> About this exercise: Return every entry below exactly as written, minus the pictures.

> Material shown:
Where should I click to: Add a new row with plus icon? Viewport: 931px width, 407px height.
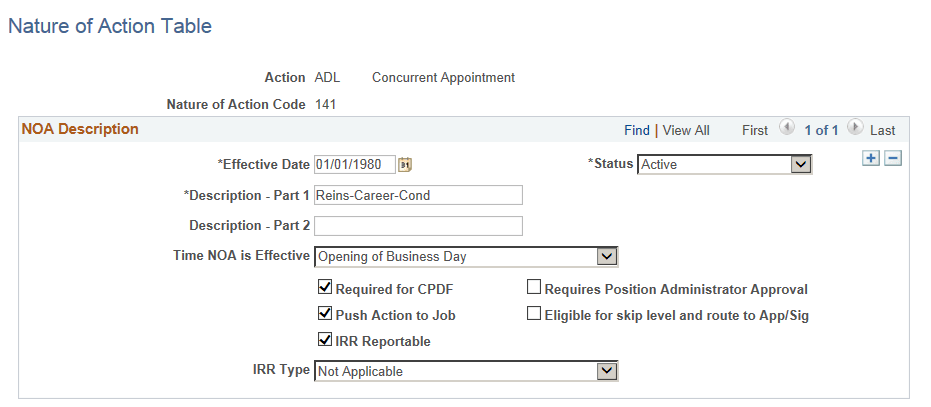click(x=870, y=158)
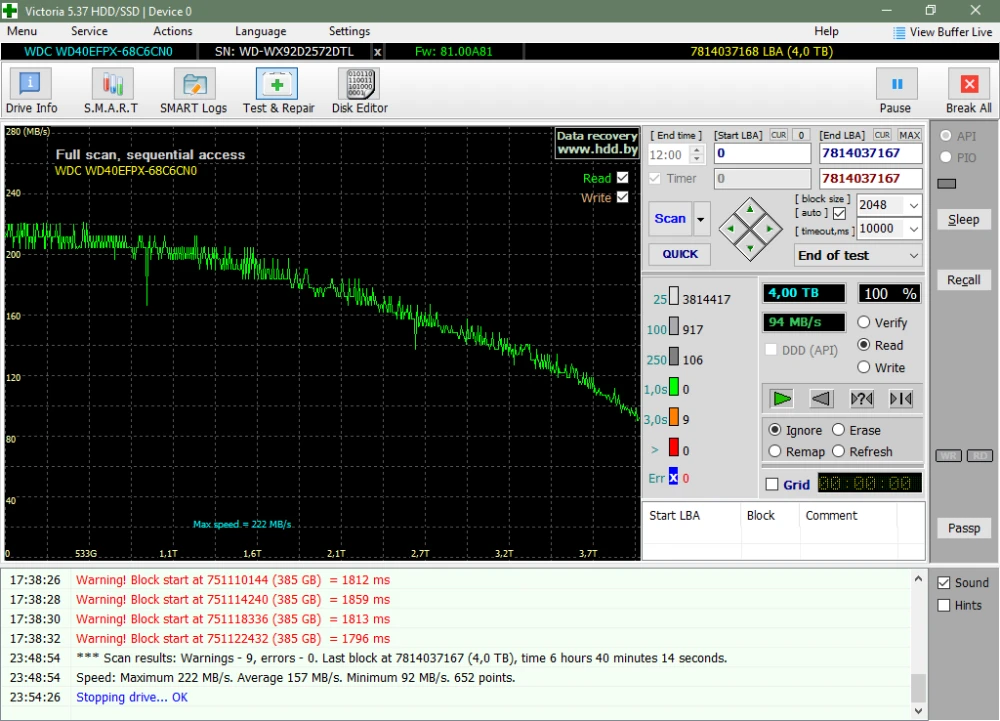Click the rewind backward scan arrow
This screenshot has width=1000, height=721.
821,399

> Reply to the exercise:
Where should I click to: Add a new row with plus icon? Viewport: 931px width, 407px height.
click(x=870, y=158)
Click the rewind backward scan arrow
This screenshot has width=1000, height=721.
821,399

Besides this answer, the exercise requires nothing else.